Coalition will battle banks over new consumer protection agency

“Some will rob you with a six-gun, some with a fountain pen,” Woody Guthrie sang in his 1939 song “Pretty Boy Floyd.”

These days an unappetizing alliance of finance companies, banks, credit card companies, mortgage lenders and financial services firms is using a lot more than fountain pens. The American Financial Services Association, an industry group, is reported to be coordinating a mega-bucks lobbying campaign to block the Consumer Financial Protection Agency proposed by President Obama last week.

But a new coalition of nearly 200 consumer, union, community and civil rights groups is organizing too, saying, “The American public expects and deserves some basic rules of fairness in the marketplace and legitimate enforcement of those rules.”

Americans for Financial Reform — led by SEIU, U.S. PIRG, Leadership Conference on Civil Rights and the National Community Reinvestment Coalition — encompasses a range of groups from AARP to USAction, AFL-CIO to National Council of La Raza.

Jim Carr, National Community Reinvestment Coalition chief operating officer, says the coalition will be “mobilizing our networks of millions of consumers, workers, shareholders and other members to challenge the industry’s campaign to discredit needed reforms” such as the new consumer protection agency.

The new Consumer Financial Protection Agency (CFPA), part of a wider tightening of financial rules proposed by the administration, would have the power to regulate products like mortgages and credit cards. Advocates compare it to a consumer product safety commission for financial products.

'Our society has a system to protect us from exploding toasters, but not exploding interest rates,' ACORN organizer Brian Kettenring told Reuters. ACORN is a member of the labor-consumer coalition.

The new agency, Carr said in a statement on the , “will establish a federal watchdog, rebuild consumer confidence, level the playing field, and restore fairness in the marketplace.”

Noting that “the financial system has failed the American public,” with more than $13 trillion of household wealth destroyed, Carr said the CFPA as proposed by the president “would provide a critical check on deceptive or unfair consumer practices, such as those that led to the foreclosure epidemic and ultimately to the economic crisis we are all experiencing today.”

“Opposition to the agency from the U.S. Chamber of Commerce, Wall Street bankers and the financial services industry is a slap in the face to the millions of Americans who played by the rules and got burned by predatory products, and those now suffering under the broader economic crisis,” Carr said. “It is particularly galling when many of Wall Streets lobbyists are essentially being paid with taxpayer dollars advanced to prop up the broken financial system.”

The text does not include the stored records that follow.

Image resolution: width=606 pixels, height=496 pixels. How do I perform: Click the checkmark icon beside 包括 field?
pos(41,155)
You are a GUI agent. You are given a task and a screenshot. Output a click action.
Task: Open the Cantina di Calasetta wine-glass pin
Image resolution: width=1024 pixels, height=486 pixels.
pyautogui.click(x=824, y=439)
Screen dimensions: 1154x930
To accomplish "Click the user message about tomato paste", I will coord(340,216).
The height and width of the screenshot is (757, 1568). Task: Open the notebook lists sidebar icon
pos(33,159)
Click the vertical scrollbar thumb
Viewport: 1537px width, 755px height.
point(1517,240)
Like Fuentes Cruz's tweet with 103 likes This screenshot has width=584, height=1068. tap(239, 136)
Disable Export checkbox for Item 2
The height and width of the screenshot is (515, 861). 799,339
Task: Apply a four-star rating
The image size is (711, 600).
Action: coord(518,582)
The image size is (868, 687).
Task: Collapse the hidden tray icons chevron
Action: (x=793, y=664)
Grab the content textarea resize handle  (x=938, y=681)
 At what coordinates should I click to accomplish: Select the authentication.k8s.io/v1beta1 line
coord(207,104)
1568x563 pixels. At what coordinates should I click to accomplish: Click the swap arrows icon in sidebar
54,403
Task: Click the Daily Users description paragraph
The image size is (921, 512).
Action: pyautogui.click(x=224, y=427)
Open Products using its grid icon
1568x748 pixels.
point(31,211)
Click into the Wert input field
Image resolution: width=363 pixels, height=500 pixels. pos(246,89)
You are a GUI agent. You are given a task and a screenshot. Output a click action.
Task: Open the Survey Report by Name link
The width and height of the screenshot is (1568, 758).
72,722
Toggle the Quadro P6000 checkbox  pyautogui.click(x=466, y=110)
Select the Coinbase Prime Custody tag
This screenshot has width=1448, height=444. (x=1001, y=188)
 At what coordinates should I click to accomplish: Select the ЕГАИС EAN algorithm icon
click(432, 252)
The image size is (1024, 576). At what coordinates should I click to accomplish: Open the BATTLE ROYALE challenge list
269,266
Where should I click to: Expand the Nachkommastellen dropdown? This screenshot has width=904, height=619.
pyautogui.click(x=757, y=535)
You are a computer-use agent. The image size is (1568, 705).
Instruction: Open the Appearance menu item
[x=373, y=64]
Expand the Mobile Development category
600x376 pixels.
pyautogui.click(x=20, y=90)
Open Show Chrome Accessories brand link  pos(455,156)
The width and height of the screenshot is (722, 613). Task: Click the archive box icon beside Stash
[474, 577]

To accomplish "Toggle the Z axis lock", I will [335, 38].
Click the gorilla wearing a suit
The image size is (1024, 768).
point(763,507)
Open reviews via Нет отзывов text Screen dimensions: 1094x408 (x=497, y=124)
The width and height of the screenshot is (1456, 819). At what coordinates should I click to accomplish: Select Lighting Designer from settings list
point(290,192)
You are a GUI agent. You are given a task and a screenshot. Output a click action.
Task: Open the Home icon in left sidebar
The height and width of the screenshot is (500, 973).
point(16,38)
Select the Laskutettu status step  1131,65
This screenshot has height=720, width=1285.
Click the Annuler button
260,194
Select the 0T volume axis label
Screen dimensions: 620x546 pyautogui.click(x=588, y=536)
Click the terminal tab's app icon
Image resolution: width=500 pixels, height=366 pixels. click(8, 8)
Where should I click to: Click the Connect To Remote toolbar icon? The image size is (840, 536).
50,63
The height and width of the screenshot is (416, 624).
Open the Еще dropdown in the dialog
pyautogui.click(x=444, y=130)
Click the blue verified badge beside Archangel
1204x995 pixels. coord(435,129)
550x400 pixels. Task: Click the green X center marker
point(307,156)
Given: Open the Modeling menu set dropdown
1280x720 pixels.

Barbara Roper of the Consumer Federation of America, also a member of the coalition, said protecting core provisions of Obama’s proposal as it moves through Congress will be “a major challenge” as the key points, including the consumer agency, “are already coming under a coordinated and well-funded attack led by the same Wall Street firms that brought the global economy to the brink of collapse and have been on the receiving end of multi-billion-dollar taxpayer bailouts.'

The National Journal’s Under the Influence blog reports that “a few dozen banks, consumer finance companies, mortgage companies and other large lenders have been meeting under the auspices of the American Financial Services Association” to discuss forming a coalition to fight the Obama consumer agency plan.

According to Under the Influence, the groups met July 1 at the offices of Toyota, which has a large financial arm, “to try to develop a strategy that's likely going to include hiring outside consultants to craft their message and possibly run some advertising.”

Industry public relations firms are reportedly planning to copy the notorious 'Harry and Louise' television ad fear campaign that helped torpedo President Clinton's health care plan in the1990s. In those ads, a middle-aged couple discussed how a government-run health plan would hurt them.

Striking a similar note, the American Financial Services Association told the House Financial Services Committee last month, “The idea of a government-run entity dictating which personal finance products and services can – or cannot — be made available in the marketplace is troubling.”

Credit, the industry group claimed, “should not be regulated in the same way as toys, power tools and other household items that present potential physical or safety hazards to the public.”

“All consumers should be able to choose from the widest selection possible of credit products,” the group argued.

The money-lender trade group called for “balance” between consumer protections and what it euphemistically described as “allowing the financial services industry to serve its customers in the best way possible” — most consumers would call it ripping off the public in the quest for ever-bigger profits.

The Obama administration is warning the banking and financial services industry that it will not back down from its proposal to create the new consumer protection agency.

A senior Treasury Department official told members of the American Bankers Association on July 2 that President Obama is committed to the Consumer Finance Protection Agency and will fight for its passage by Congress.

Michael Barr, Treasury assistant secretary for financial institutions, told ABA members the current regulatory system 'has failed to protect the American people and needs to be fixed in a fundamental way,' Reuters reported.

The House Financial Services Committee will hold hearings on the proposal this month. Rep. Barney Frank, D-Mass., who chairs the committee, has said that he expects a bill to clear his panel before Congress takes its summer recess Aug. 3.